Friday, June 17, 2011

Father’s Day: A Time to Recommit

 

It’s June and in my corner of the world, that means warmer weather, summer vacations, kids out of school and Father’s Day!  In just over a week we will be celebrating the influence of dads in our lives.  United Families International has researched the critical place fathers play in the lives of their children.

We recognize that dad is not only the one to toss us high into the air, teach us to ride a bike and fix its flat, loosen the tight grip on the pickle jar, move our boxes as we go away to college and comfort us when we make mistakes, but fathers also provide the security that keeps kids in school, and out of drugs, mischief and prisons.  Social science clearly shows that having a father in the home lessens substantially the risks of unhappy, delinquent children in society.

I wish to thank Tom Christensen for the following write up on fathers.  Having been involved in pro-family work for over 25 years and as the father of 15 children, Tom certainly understands the importance of fathers and families in a healthy society!

Cordially,

Carol Soelberg
President, United Families International

Father’s Day was first officially recognized by President Johnson in a presidential proclamation issued in 1966, then signed into law as a national holiday by President Nixon in 1972.

★ ★ ★ ★

• _SHORT EXERCISE 1_
Reproduce the Father's Day post word for word, from start to finish.

• _EXTRACTED ENTRIES_
★ ★ ★ ★

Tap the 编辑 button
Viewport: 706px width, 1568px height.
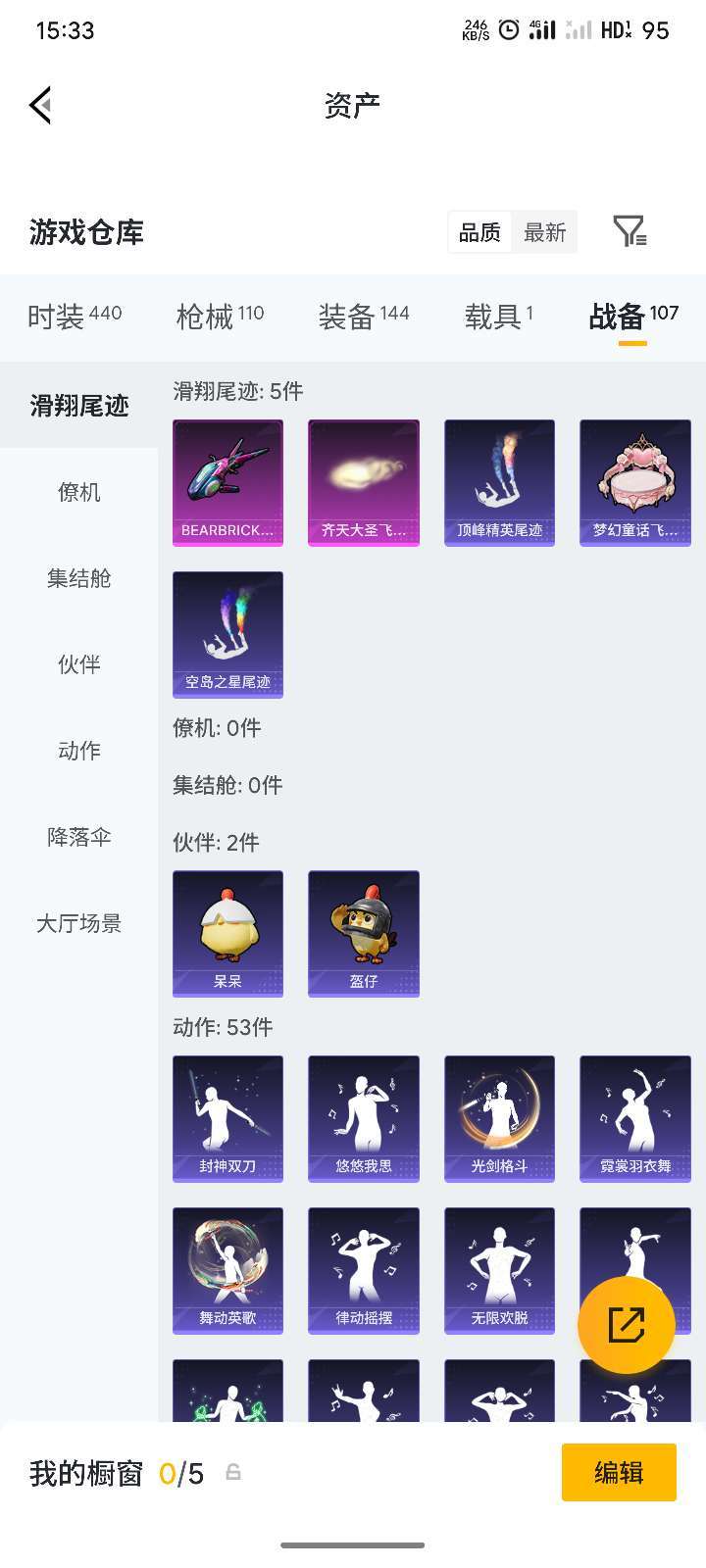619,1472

★ ★ ★ ★

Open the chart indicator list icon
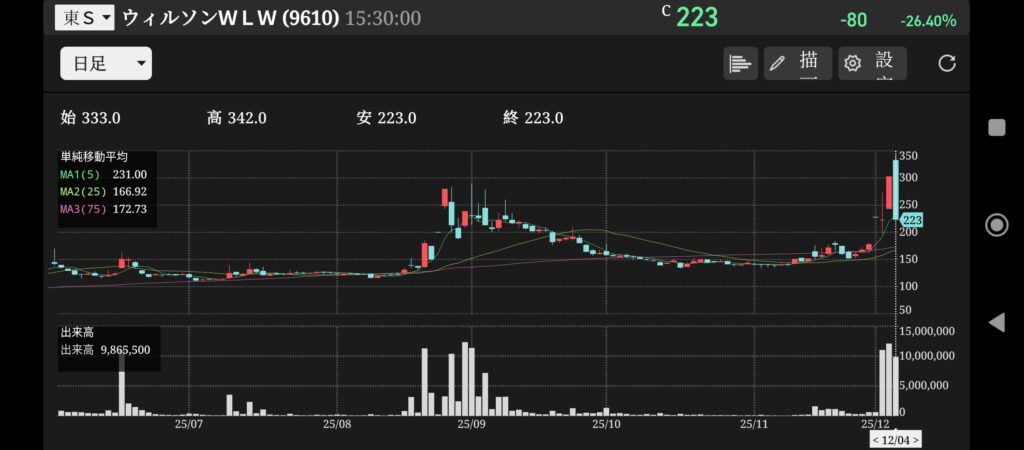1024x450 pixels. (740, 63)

★ ★ ★ ★

• _SHORT EXERCISE 2_
List every line of the entries that contains the word "height", treating uppercase and lowercase letters as different.

• _FULL SOLUTION 1_
Friday, June 17, 2011

Father’s Day: A Time to Recommit

 

It’s June and in my corner of the world, that means warmer weather, summer vacations, kids out of school and Father’s Day!  In just over a week we will be celebrating the influence of dads in our lives.  United Families International has researched the critical place fathers play in the lives of their children.

We recognize that dad is not only the one to toss us high into the air, teach us to ride a bike and fix its flat, loosen the tight grip on the pickle jar, move our boxes as we go away to college and comfort us when we make mistakes, but fathers also provide the security that keeps kids in school, and out of drugs, mischief and prisons.  Social science clearly shows that having a father in the home lessens substantially the risks of unhappy, delinquent children in society.

I wish to thank Tom Christensen for the following write up on fathers.  Having been involved in pro-family work for over 25 years and as the father of 15 children, Tom certainly understands the importance of fathers and families in a healthy society!

Cordially,

Carol Soelberg
President, United Families International

Father’s Day was first officially recognized by President Johnson in a presidential proclamation issued in 1966, then signed into law as a national holiday by President Nixon in 1972.

• _FULL SOLUTION 2_
Viewport: 706px width, 1568px height.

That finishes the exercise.